*Vorliegender Text*:
::::

# Random 2 - The Mountain Bike Action Photo Book!



## TurboLenzen (17. Januar 2009)

Es ist soweit! Die zweite Auflage des ultimativen Fotobildbandes ist nun erhältlich! Nach dem großen Erfolg im vergangenen Jahr kommt nun also endlich die Fortsetzung!

_210 Seiten! 
Wieder derbe Action und epische Landschaften.
Reines Freeride, DH, Dirt, Gravity Mag - kein Spandex (sorry... ! ) ) 

Viele auch int. Fotografen so z.b. victor lucas (england), seb rogers 
(irland), martin bissig (schweiz), marco toniolo (lassen wir italien 
gelten?), Yorick (zählt der als kanada?) , manni (ruhrpott country) und 
und und... 
auch ein paar unbekannte, die echt geile schüsse zeigen. 

Bissl größer als DINA4. 
Wieder auf echt feinem Papier und mit schön farbintensiven Farben - 
ähnlich wie die letze issue. Natürlich hochwertig gebunden. 

Auf dem Cover ist eine Beflockung - sieht sehr geil aus - kommt auf dem 
foto leider nicht so raus. auf jeden fall kann man mit RANDOM2 jetzt 
auch kuscheln . is soo schön weich! ;-))) 

Preislich bekommt man das alles für 10,- Euro und bekommt sogar noch einen Stickerbogen dazu!

bestellbar auf: www.random-photography.com
dort gibts auch nette bundles (mit random1)_

Von mir sind auch einige Bilder zu sehen. Überbrückt die kalte Jahreszeit und schmöckert in 210 Seiten voller actionreicher- epischer Bilder!

::::

*Auszug aus Datensatz*:

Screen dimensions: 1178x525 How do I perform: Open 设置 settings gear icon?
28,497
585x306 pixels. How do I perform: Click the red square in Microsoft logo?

::::

*Zu lösende Aufgaben*:
1 - Prüfe anhand des Beitrags über Random 2, ob die folgenden Aussagen zutreffen: (a) Das Buch umfasst 210 Seiten. (b) Das Buch ist kleiner als DIN A4. (c) Zum Buch gehört ein Stickerbogen. Beantworte jede Aussage mit Ja oder Nein und zitiere die entscheidenden Worte aus dem Beitrag.
2 - Beantworte diese Fragen zum Beitrag über Random 2:
(a) Wie viel kostet das Buch?
(b) Auf welcher Website kann man es bestellen?
(c) Was befindet sich auf dem Cover?
3 - Zähle alle Fotografen auf, die im Beitrag über Random 2 namentlich genannt werden.

*Die Antworten*:
1 -
(a) Ja: „210 Seiten!“
(b) Nein: „Bissl größer als DINA4.“
(c) Ja: „bekommt sogar noch einen Stickerbogen dazu!“

2 -
(a) 10,- Euro
(b) www.random-photography.com
(c) Eine Beflockung

3 - victor lucas, seb rogers, martin bissig, marco toniolo, Yorick, manni